原始的Zachary空手道俱乐部网络没有成员的年龄信息。本教程中的年龄是合成的，用于演示如何将节点特征添加到图中以创建数据集。

注意

在实践中，直接将年龄作为数值特征在机器学习中可能效果不佳；像分箱或特征归一化这样的策略会更好。本教程为了简单起见，直接使用原始值。

import os

os.environ["DGLBACKEND"] = "pytorch"
import dgl
import torch
from dgl.data import DGLDataset


class KarateClubDataset(DGLDataset):
    def __init__(self):
        super().__init__(name="karate_club")

    def process(self):
        nodes_data = pd.read_csv("./members.csv")
        edges_data = pd.read_csv("./interactions.csv")
        node_features = torch.from_numpy(nodes_data["Age"].to_numpy())
        node_labels = torch.from_numpy(
            nodes_data["Club"].astype("category").cat.codes.to_numpy()
        )
        edge_features = torch.from_numpy(edges_data["Weight"].to_numpy())
        edges_src = torch.from_numpy(edges_data["Src"].to_numpy())
        edges_dst = torch.from_numpy(edges_data["Dst"].to_numpy())

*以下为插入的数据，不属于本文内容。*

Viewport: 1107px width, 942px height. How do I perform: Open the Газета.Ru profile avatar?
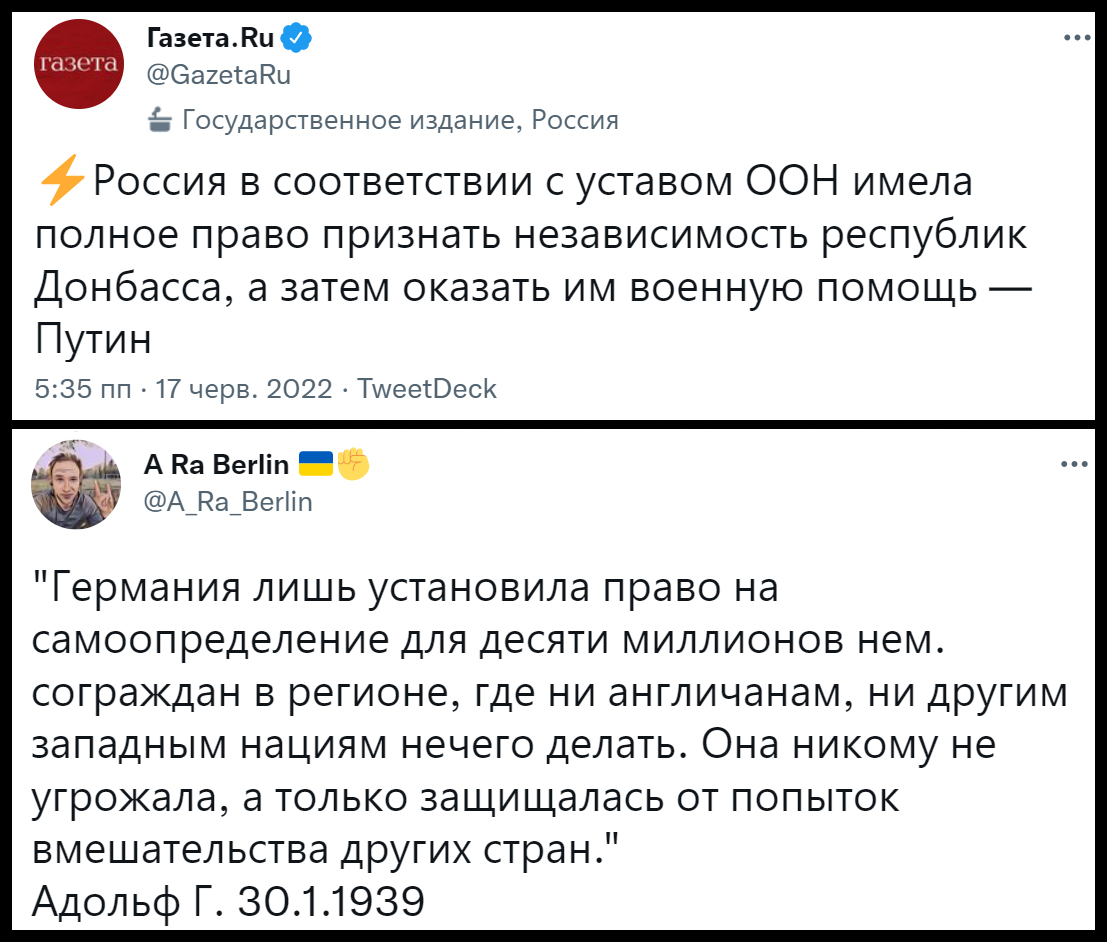pyautogui.click(x=79, y=64)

        self.graph = dgl.graph(
            (edges_src, edges_dst), num_nodes=nodes_data.shape[0]
        )
        self.graph.ndata["feat"] = node_features
        self.graph.ndata["label"] = node_labels
        self.graph.edata["weight"] = edge_features

        # If your dataset is a node classification dataset, you will need to assign
        # masks indicating whether a node belongs to training, validation, and test set.
        n_nodes = nodes_data.shape[0]
        n_train = int(n_nodes * 0.6)
        n_val = int(n_nodes * 0.2)
        train_mask = torch.zeros(n_nodes, dtype=torch.bool)
        val_mask = torch.zeros(n_nodes, dtype=torch.bool)
        test_mask = torch.zeros(n_nodes, dtype=torch.bool)
        train_mask[:n_train] = True
        val_mask[n_train : n_train + n_val] = True
        test_mask[n_train + n_val :] = True
        self.graph.ndata["train_mask"] = train_mask
        self.graph.ndata["val_mask"] = val_mask
        self.graph.ndata["test_mask"] = test_mask

    def __getitem__(self, i):
        return self.graph

    def __len__(self):
        return 1


dataset = KarateClubDataset()
graph = dataset[0]

print(graph)

/home/ubuntu/prod-doc/readthedocs.org/user_builds/dgl/checkouts/latest/tutorials/blitz/6_load_data.py:106: UserWarning: The given NumPy array is not writable, and PyTorch does not support non-writable tensors. This means writing to this tensor will result in undefined behavior. You may want to copy the array to protect its data or make it writable before converting it to a tensor. This type of warning will be suppressed for the rest of this program. (Triggered internally at ../torch/csrc/utils/tensor_numpy.cpp:206.)
  node_labels = torch.from_numpy(
Graph(num_nodes=34, num_edges=156,
      ndata_schemes={'feat': Scheme(shape=(), dtype=torch.int64), 'label': Scheme(shape=(), dtype=torch.int8), 'train_mask': Scheme(shape=(), dtype=torch.bool), 'val_mask': Scheme(shape=(), dtype=torch.bool), 'test_mask': Scheme(shape=(), dtype=torch.bool)}
      edata_schemes={'weight': Scheme(shape=(), dtype=torch.float64)})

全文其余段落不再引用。